Türkiye sadece Asya ve Avrupa arasında bir köprü değil, aynı zamanda Afrika-AB ilişkilerinde de hem ekonomik hem siyasi hem ticari hem de güvenilirlik anlamında önemli köprü vazifesini haiz konumdadır.

Ömer Faruk Doğan  | 28.11.2025 - Güncelleme : 28.11.2025
7. Afrika - AB Zirvesi ve Türkiye

İstanbul

Büyükelçi Ömer Faruk Doğan, 7. Afrika Birliği-Avrupa Birliği (AB) Zirvesi'nin iki kıta arasındaki işbirliği çerçevesinde önemini AA Analiz için kaleme aldı.

***

📲 Artık haberler size gelsin
AA'nın WhatsApp kanallarına katılın, önemli gelişmeler cebinize düşsün.

🔹 Gündemdeki gelişmeler, özel haber, analiz, fotoğraf ve videolar için Anadolu Ajansı
🔹 Anlık gelişmeler için AA Canlı

17-18 Şubat 2022 tarihinde Brüksel’de toplanan Afrika Birliği-Avrupa Birliği Zirvesi, yaklaşık 4 yıl aradan sonra 24-25 Kasım 2025 tarihleri arasında Angola’nın başkenti Luanda’da, Afrika Birliği Başkanı ve Angola Cumhurbaşkanı J. Manuel Gocalves Lourenço ve Avrupa Birliği (AB) Konseyi Başkanı Antonio Costa eş başkanlığında toplandı.

İlki 2000 yılında Kahire’de düzenlenen AB-Afrika Birliği Zirvesi'nin 25. yıldönümüne denk gelen 7. Zirvesi'ne hem Afrika Birliği Komisyonu Başkanı Mahmud Ali Yusuf hem de AB Komisyonu Başkanı Ursula von der Leyen iştirak etti.

21 Mayıs 2025’te Brüksel’de düzenlenen 3. AB-Afrika Birliği Ortak Bakanlar Kurulu toplantısına atıfla, 2030 Ortak Vizyon metnine ve bu çerçevede kaydedilen karşılıklı ilerlemelere yer verilen 7. Zirve sonunda kapsamlı bir ortak bildiri yayımlandı.

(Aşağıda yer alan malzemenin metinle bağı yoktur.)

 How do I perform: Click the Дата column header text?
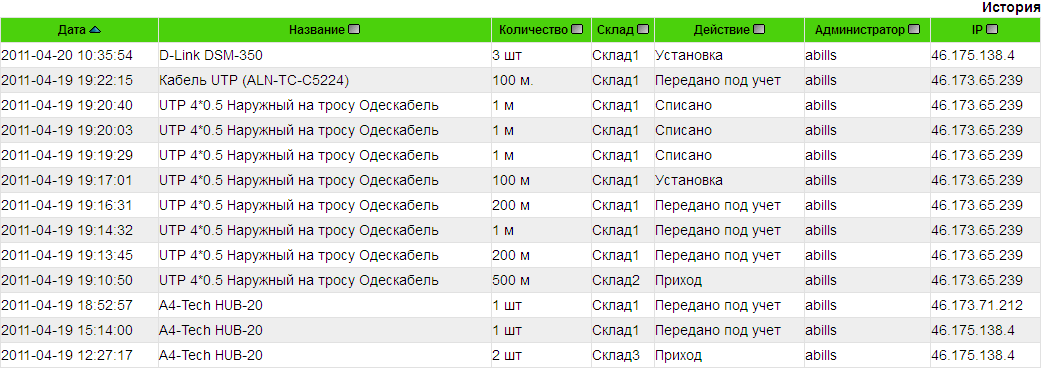(72, 30)
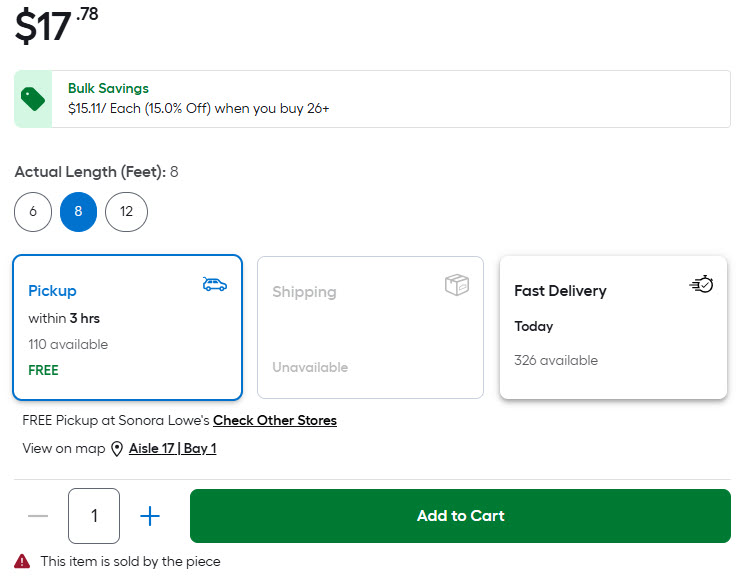The width and height of the screenshot is (741, 576).
Task: Click the Fast Delivery stopwatch icon
Action: coord(701,285)
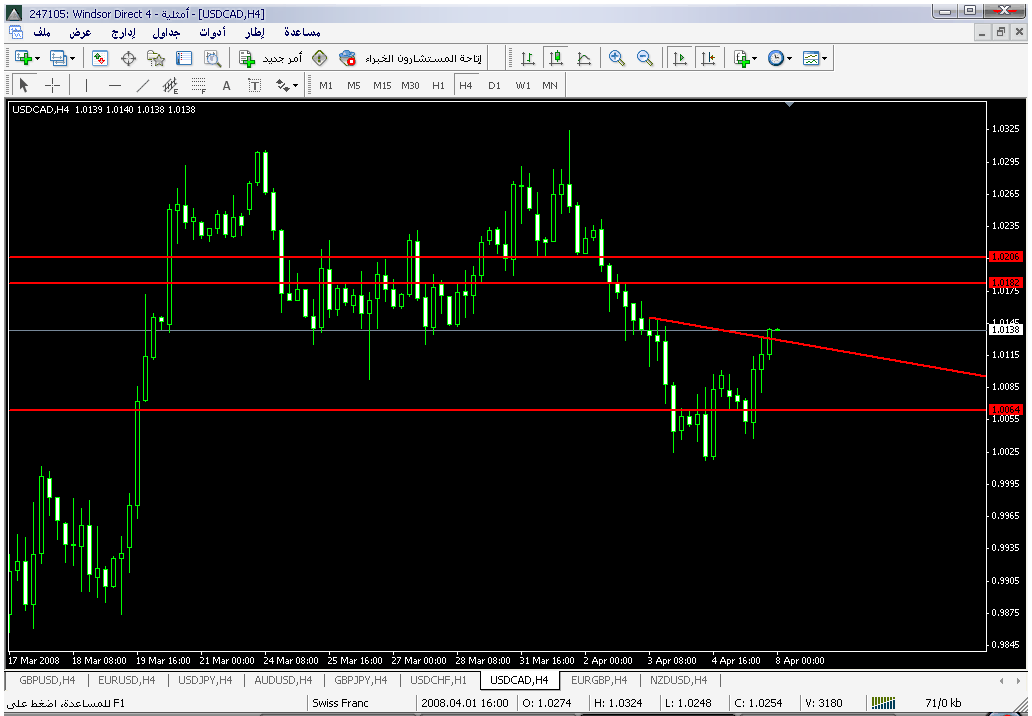The width and height of the screenshot is (1032, 716).
Task: Click the red 1.0064 price level label
Action: pyautogui.click(x=1003, y=409)
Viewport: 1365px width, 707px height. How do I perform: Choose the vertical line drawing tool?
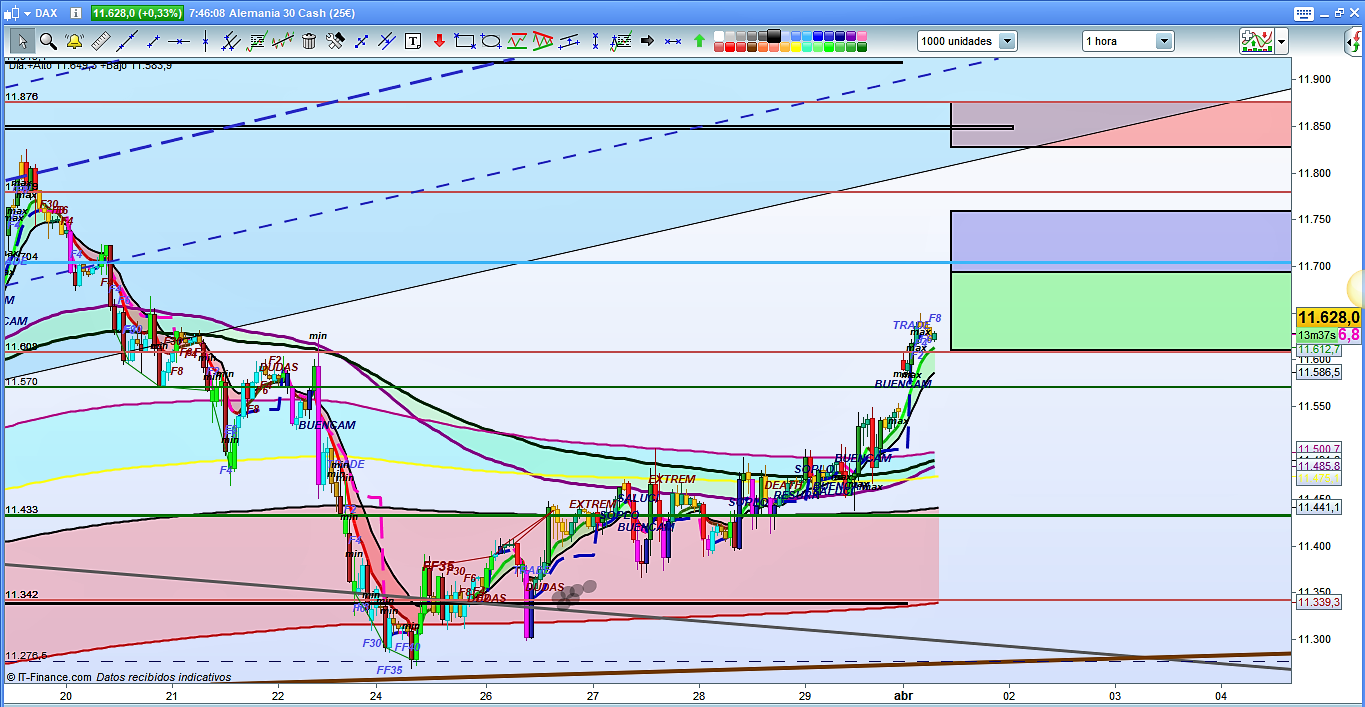click(205, 41)
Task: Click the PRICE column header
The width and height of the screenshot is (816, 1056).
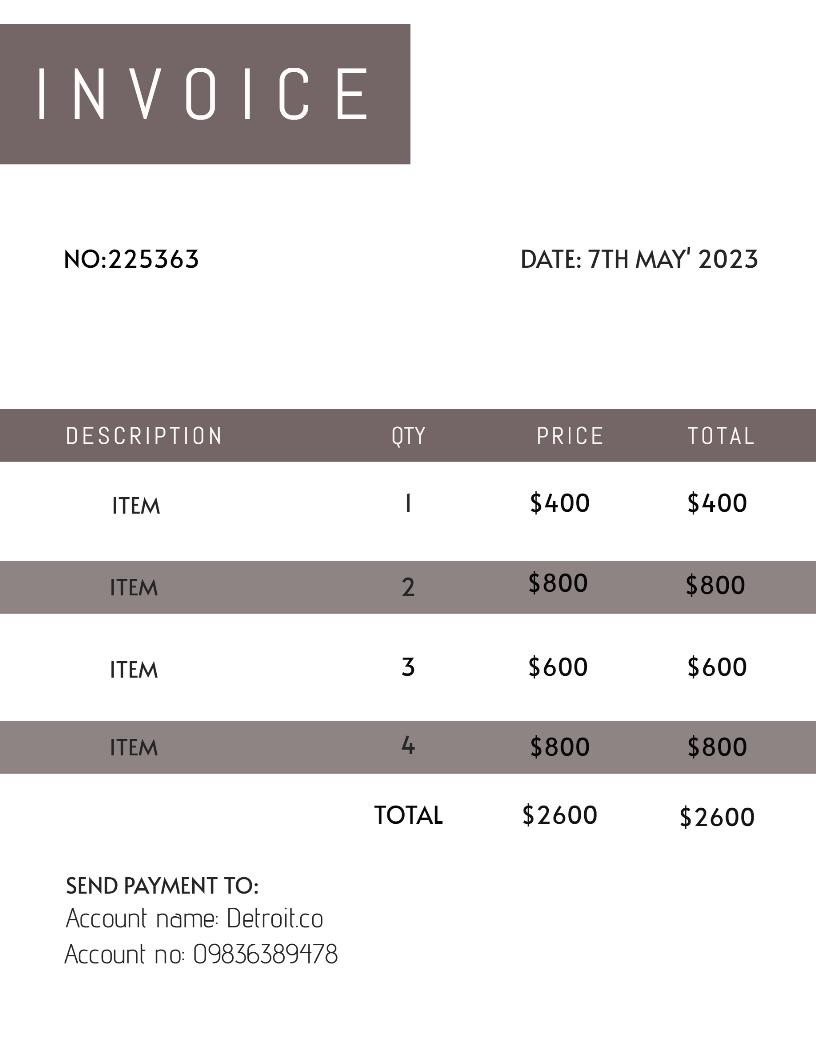Action: coord(570,436)
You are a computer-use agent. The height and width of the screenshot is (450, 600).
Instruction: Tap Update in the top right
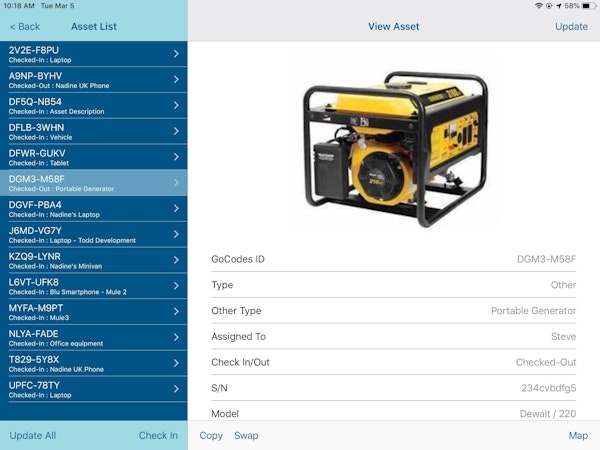[571, 26]

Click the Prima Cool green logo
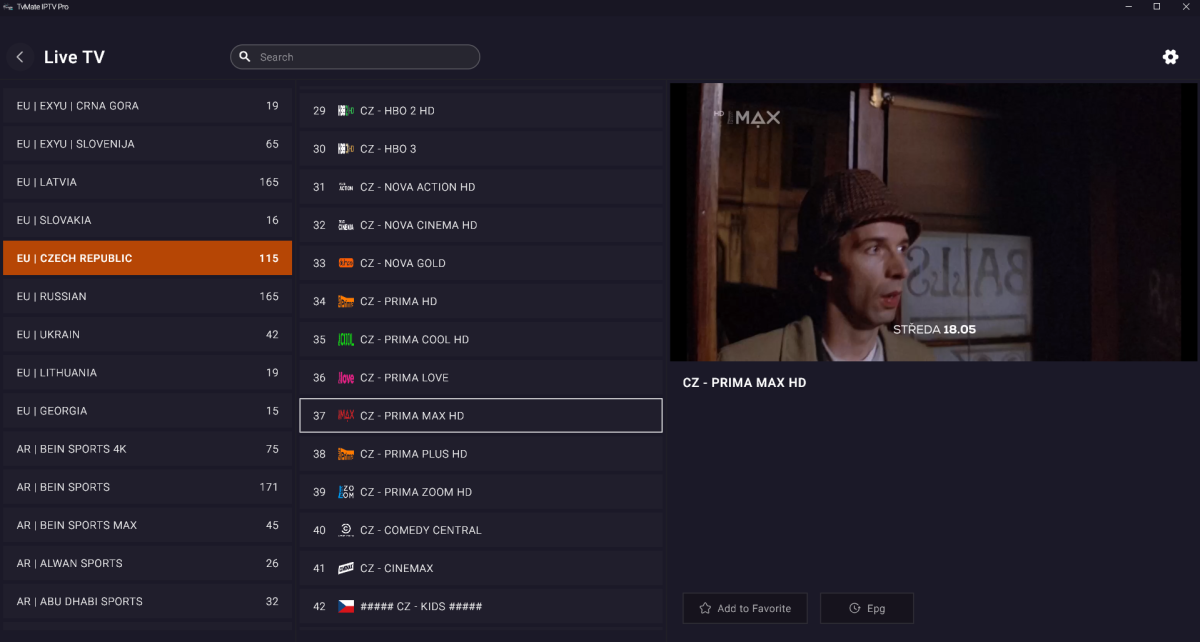tap(346, 340)
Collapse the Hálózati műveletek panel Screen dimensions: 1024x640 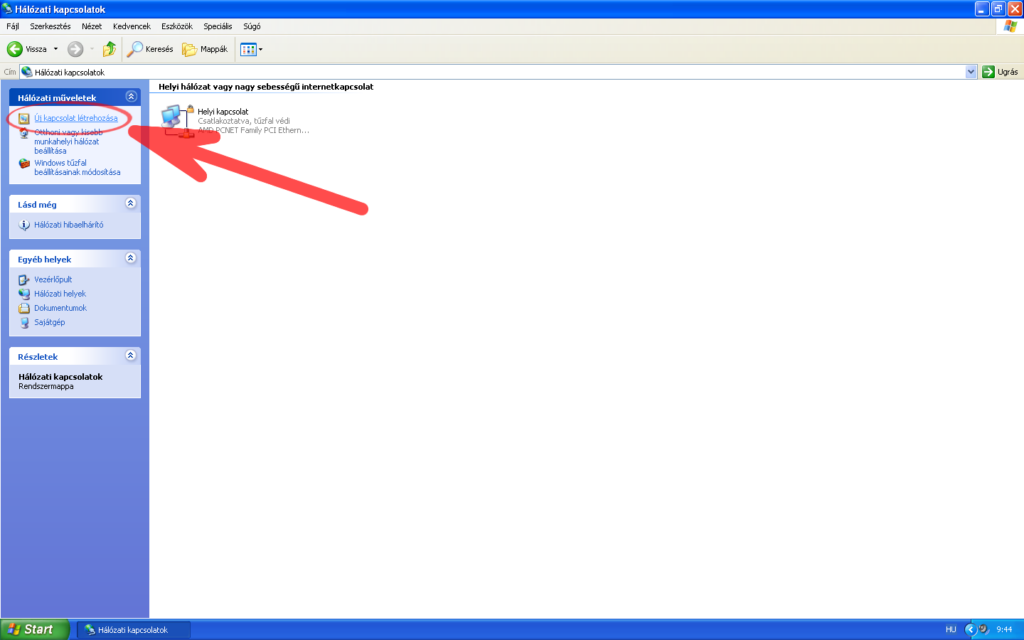pos(130,97)
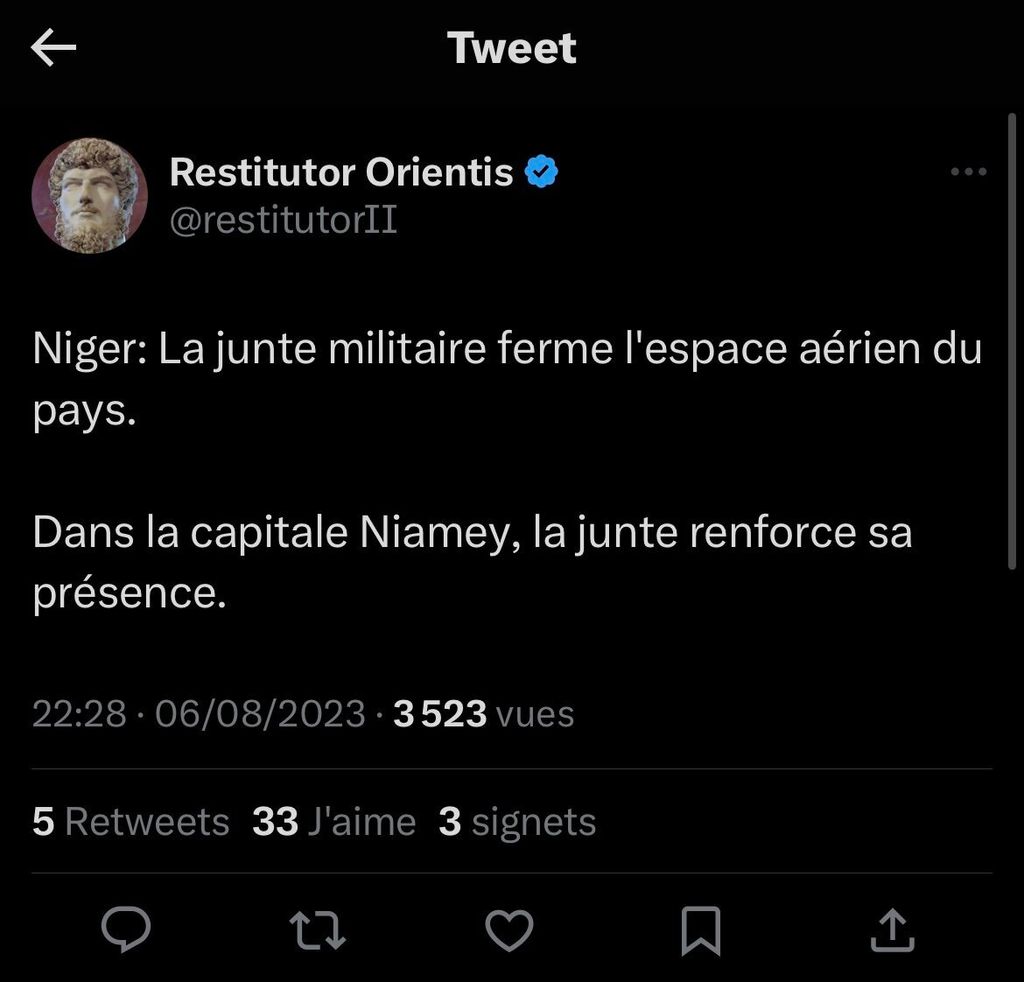Click the 22:28 timestamp
This screenshot has height=982, width=1024.
click(x=80, y=714)
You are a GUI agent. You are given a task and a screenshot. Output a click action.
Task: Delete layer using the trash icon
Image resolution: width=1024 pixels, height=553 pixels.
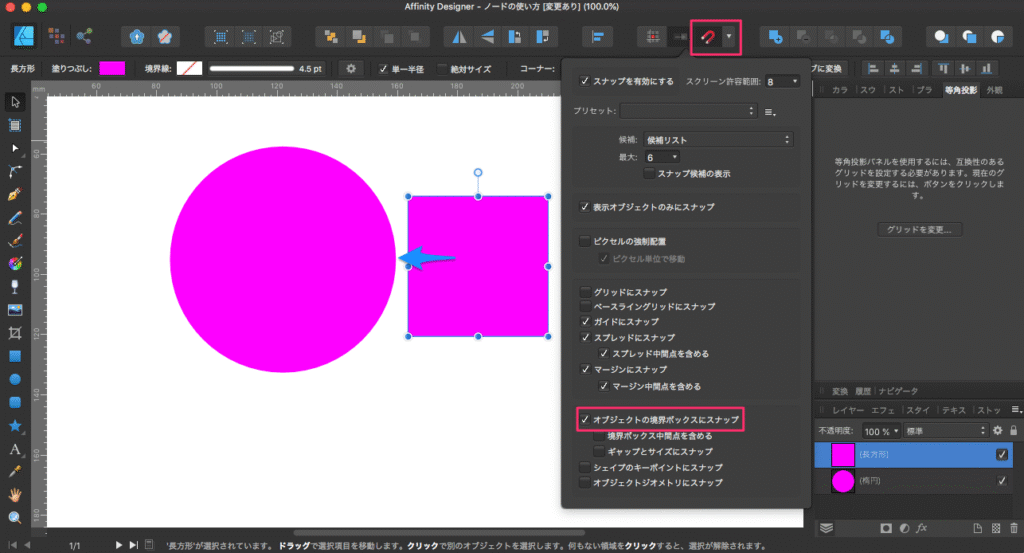(1014, 527)

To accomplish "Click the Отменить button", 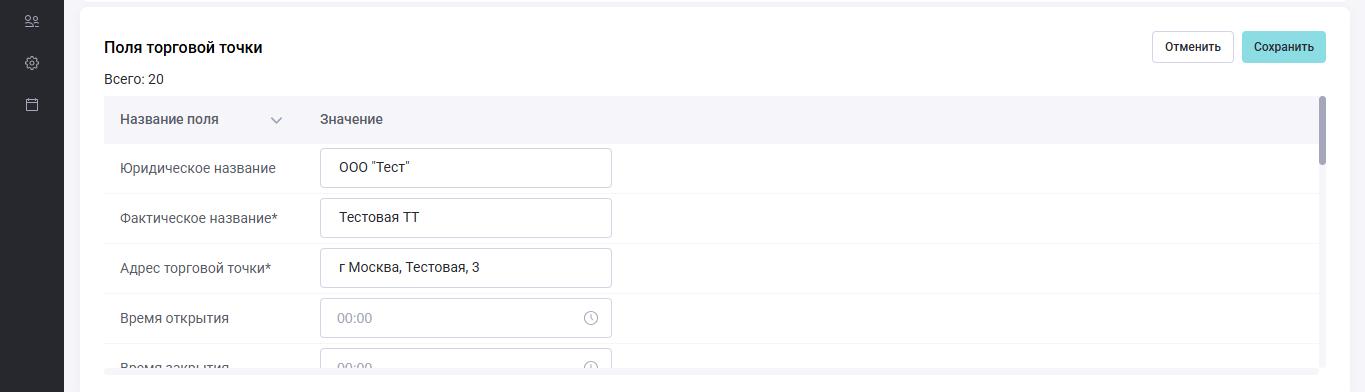I will pyautogui.click(x=1193, y=47).
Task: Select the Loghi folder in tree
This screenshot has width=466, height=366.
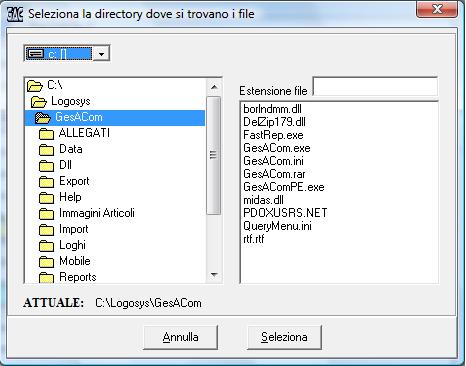Action: coord(72,245)
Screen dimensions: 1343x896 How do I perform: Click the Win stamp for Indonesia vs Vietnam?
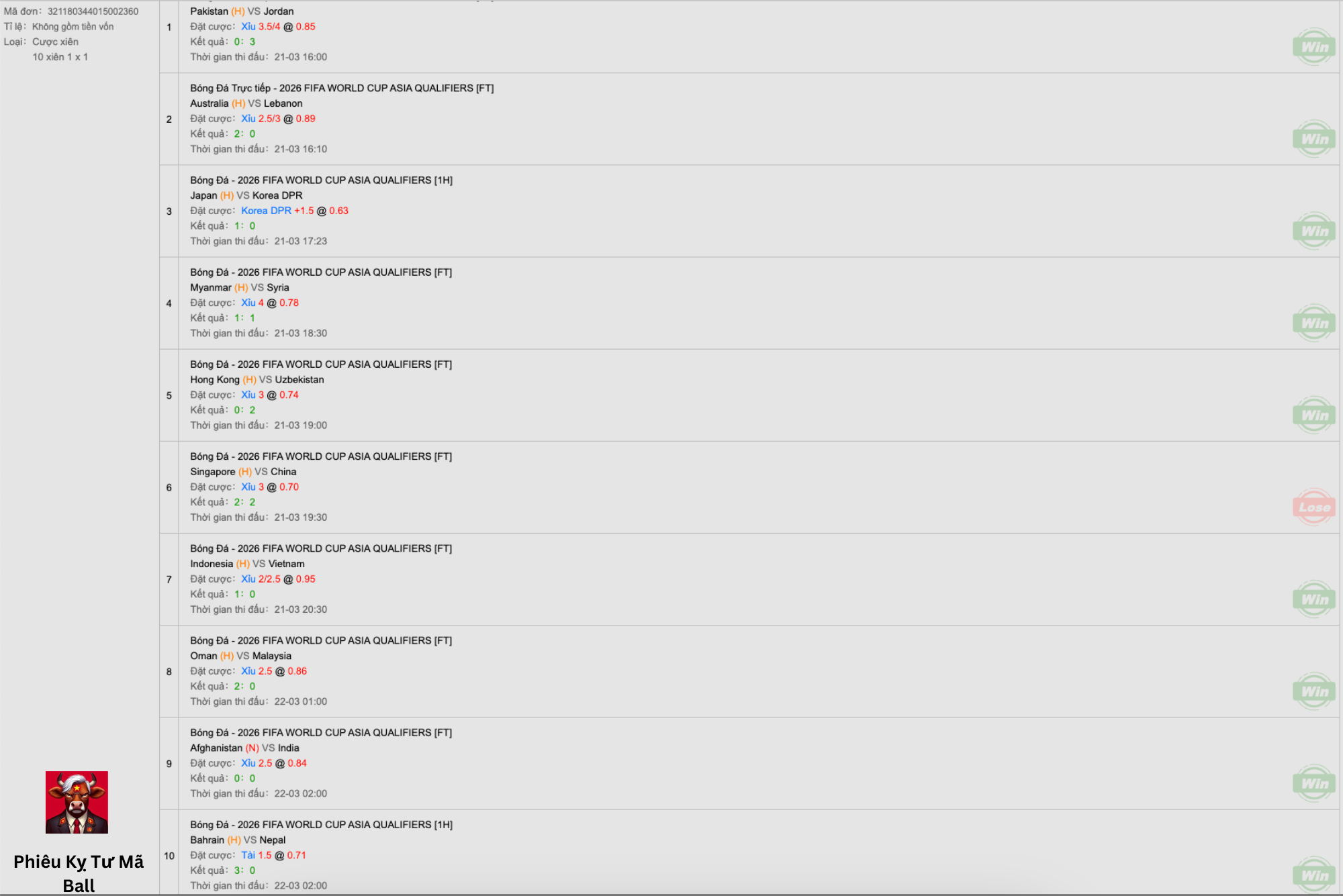[x=1314, y=599]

Ortak bildiri metni ne söylüyor?

Bu çerçevede yayımlanan ortak bildiri metninde, iki kıta arasındaki olağanüstü güçlü kurumsal, ticaret ve yatırım ile toplumsal ilişkilere de yansıyan, kapsamı, anlamı ve siyasi önemi giderek derinleşen benzersiz stratejik ortaklık anlayışının artırılarak devam ettirilmesi taahhüt edilmiştir. Afrika Birliği 2063 Projeksiyon gündemi çerçevesinde Afrika’nın kalkınma önceliklerine AB’nin doğrudan katkı ve desteğinin devam ettirileceği bildirilmiştir.

Birleşmiş Milletler Şartı'nın kurallarını ve ilkelerini, egemenlik, toprak bütünlüğü ve siyasi bağımsızlık dahil olmak üzere koruma yönündeki karşılıklı kararlılık anlayışına atıfla, bu ilkelerin müzakere edilemez veya tavizsiz bir yaklaşımla tüm devletlerin uluslararası ilişkilerinde güç tehdidi veya kullanımından kaçınma yükümlülüğünün hatırlanması vurgulanmıştır. Bu kurallar ve ilkeler doğrultusunda, işgal altındaki Filistin ve Ukrayna'da adil, kapsamlı ve kalıcı bir barışa sarsılmaz ortak destek verilmesi kararlaştırılmıştır.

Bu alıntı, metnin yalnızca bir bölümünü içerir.